Immunotherapy is one of the drug treatments used in metastatic kidney cancers. Immunotherapy is a type of treatment that strengthens the immune system to combat tumor cells. 2 different immunotherapy can be used in metastatic kidney tumors.

– Interferon-alpha (INF-α)

– Interlokin-2 (IL-2)

Antiangiogenic treatments are the most commonly used drug treatments in metastatic kidney cancers.

The patient may be recommended preoperative drug therapy to shrink the tumor. In some cases, antiangiogenic therapy is used before surgery to see how the cancer will respond to this. If a good response is obtained, treatment is continued after surgery. If surgical treatment is not possible, drug treatments are started. Generally, antiangiogenic therapy, which acts on tumor growth by preventing the formation of blood vessels, is preferred.

Antiangiogenic Therapy

These treatments are arranged and applied by a medical oncologist. However, treatment and follow-up with a multidisciplinary approach is very important in kidney cancers.

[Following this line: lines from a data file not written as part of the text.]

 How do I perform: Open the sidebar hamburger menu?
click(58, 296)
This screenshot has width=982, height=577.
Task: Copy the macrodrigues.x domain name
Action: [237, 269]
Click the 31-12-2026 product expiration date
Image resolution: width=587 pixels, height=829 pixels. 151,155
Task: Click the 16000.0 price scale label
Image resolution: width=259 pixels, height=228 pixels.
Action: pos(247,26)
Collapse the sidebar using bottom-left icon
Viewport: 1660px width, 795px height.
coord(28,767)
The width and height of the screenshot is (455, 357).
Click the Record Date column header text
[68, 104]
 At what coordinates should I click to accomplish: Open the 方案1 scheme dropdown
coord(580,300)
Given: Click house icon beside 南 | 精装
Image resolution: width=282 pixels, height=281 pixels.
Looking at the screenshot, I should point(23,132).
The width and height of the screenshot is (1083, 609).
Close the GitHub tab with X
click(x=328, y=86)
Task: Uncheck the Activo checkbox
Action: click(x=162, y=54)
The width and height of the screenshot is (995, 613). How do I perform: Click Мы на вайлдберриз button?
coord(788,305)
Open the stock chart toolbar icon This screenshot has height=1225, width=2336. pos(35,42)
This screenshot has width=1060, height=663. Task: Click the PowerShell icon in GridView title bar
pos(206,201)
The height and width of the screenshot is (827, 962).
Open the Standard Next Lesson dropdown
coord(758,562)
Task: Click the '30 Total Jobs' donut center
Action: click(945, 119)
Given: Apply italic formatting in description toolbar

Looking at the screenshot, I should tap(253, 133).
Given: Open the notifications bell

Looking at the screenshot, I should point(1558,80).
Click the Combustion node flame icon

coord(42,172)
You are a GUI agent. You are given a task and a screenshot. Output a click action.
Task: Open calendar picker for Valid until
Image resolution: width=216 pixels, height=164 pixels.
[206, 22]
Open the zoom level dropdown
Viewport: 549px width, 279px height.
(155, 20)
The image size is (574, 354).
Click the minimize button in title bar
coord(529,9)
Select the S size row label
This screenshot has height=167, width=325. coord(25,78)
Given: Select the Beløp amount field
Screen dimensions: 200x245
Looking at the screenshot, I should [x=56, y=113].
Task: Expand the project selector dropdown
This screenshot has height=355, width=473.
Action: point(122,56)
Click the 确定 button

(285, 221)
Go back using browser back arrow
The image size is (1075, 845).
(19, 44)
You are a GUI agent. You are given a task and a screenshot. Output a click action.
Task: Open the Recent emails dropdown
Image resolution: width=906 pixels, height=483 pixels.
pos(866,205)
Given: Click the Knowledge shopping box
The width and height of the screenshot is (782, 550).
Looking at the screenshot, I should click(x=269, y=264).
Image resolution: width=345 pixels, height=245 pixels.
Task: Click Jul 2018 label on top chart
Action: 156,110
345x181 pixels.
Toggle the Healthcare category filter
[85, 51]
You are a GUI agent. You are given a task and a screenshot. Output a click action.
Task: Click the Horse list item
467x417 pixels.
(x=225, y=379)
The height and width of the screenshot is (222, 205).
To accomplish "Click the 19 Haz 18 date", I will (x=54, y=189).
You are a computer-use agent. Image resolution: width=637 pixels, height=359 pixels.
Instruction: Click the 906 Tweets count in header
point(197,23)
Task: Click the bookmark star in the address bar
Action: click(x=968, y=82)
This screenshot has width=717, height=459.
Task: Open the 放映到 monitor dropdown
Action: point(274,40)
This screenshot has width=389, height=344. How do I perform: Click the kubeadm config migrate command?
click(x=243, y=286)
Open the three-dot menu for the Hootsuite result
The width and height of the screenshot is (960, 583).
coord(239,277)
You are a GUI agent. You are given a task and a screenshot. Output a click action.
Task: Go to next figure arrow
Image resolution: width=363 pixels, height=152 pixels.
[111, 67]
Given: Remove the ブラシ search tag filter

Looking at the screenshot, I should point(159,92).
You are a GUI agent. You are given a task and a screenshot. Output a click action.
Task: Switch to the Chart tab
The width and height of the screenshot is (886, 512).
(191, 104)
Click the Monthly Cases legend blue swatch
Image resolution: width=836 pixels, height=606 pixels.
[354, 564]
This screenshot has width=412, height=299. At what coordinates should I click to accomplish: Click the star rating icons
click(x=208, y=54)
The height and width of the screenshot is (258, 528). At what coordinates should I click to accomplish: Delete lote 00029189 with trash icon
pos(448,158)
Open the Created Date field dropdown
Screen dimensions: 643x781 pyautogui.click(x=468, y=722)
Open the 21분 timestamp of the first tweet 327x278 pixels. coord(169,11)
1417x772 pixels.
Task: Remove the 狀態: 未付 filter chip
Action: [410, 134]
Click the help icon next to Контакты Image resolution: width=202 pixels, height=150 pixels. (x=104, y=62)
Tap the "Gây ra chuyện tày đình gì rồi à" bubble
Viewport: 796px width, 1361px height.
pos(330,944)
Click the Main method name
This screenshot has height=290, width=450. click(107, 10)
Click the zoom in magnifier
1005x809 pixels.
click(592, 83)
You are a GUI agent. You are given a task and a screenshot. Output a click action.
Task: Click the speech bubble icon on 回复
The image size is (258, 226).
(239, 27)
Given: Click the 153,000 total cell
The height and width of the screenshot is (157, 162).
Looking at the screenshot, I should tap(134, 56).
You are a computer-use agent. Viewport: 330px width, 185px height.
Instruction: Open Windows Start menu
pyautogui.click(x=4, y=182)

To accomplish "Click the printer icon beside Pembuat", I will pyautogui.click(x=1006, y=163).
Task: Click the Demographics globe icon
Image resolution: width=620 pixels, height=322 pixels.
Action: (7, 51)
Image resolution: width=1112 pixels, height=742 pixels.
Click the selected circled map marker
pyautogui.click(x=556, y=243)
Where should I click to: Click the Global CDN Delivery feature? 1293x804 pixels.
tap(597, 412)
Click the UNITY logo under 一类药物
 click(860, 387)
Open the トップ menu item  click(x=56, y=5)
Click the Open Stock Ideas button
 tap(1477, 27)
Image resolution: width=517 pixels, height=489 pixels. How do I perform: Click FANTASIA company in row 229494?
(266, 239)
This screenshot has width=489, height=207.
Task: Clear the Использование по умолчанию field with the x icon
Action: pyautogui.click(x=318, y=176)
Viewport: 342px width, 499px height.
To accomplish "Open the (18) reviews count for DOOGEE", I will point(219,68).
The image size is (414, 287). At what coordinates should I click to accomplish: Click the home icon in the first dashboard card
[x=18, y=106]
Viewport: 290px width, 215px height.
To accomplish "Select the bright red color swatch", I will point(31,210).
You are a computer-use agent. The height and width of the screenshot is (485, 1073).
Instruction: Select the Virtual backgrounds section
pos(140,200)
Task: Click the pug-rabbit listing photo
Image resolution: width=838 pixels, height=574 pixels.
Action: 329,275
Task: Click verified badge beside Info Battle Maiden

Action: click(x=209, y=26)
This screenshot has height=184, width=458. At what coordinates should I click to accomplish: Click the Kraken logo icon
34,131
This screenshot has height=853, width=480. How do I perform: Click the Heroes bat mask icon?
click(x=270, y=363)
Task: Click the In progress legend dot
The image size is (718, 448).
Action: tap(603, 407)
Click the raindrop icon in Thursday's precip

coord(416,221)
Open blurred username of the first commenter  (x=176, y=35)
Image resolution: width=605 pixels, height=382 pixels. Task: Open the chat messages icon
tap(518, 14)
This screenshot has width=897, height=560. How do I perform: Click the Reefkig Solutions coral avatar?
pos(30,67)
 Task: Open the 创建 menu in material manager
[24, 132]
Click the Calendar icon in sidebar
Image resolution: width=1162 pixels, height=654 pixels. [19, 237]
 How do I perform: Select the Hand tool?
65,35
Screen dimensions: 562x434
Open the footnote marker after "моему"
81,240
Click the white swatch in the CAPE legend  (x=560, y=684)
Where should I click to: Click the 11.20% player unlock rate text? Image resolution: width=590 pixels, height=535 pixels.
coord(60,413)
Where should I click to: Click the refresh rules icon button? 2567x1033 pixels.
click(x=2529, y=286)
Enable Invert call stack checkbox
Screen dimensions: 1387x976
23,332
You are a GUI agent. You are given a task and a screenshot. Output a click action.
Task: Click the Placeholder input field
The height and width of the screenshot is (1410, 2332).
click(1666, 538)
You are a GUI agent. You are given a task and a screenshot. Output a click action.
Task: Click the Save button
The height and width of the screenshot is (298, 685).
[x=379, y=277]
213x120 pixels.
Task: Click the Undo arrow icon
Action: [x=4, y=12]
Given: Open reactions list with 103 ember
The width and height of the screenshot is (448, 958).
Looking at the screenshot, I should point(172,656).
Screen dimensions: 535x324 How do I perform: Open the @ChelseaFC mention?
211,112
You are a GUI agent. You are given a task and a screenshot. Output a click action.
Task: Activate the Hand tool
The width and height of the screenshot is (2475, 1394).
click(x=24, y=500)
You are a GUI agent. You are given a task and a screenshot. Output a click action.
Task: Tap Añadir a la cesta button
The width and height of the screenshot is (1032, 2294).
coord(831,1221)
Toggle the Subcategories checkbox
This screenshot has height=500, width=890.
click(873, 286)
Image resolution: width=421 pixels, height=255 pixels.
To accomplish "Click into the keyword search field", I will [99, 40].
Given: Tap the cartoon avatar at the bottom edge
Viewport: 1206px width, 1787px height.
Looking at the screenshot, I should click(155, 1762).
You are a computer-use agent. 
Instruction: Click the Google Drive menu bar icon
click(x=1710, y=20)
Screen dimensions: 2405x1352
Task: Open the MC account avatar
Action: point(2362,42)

Antiangiogenic (tyrosine kinase inhibitors and monoclonal antibodies) drugs commonly used in kidney cancer treatment:

-Sunitinib -Pazopanib -Axitinib -Sorafenib -Tivozanib -Bevacizumab

mTOR inhibitor drugs aim to shrink the tumor by attacking the enzyme. mTOR is a serine / threonine kinase from the TOR (target of rapamycin) protein family. With mTOR inhibition, both mRNA translation of proteins that work in the cell cycle decreases and HIF-1α translation decreases. There are 2 agents that inhibit this pathway:

-Temsorulimus -Everolimus

 

Fatigue and nausea are common side effects during these treatments. There may also be diarrhea and constipation. You may have high blood pressure during treatment. While taking these medications, you may experience shortness of breath, chest pain, and swollen ankles and feet. It can also cause clot formation, increasing the risk of heart attack and stroke. You may have dryness, redness or a rash on your skin. In some cases, the skin may turn yellow and improve after treatment is over. You may experience numbness and tingling in the fingers and toes. During the treatment, your hair may turn gray. Some colors may come back between treatment sessions. Blisters and rashes on the palms and soles (hand foot syndrome) may develop or a bitter taste sensation may occur in the mouth.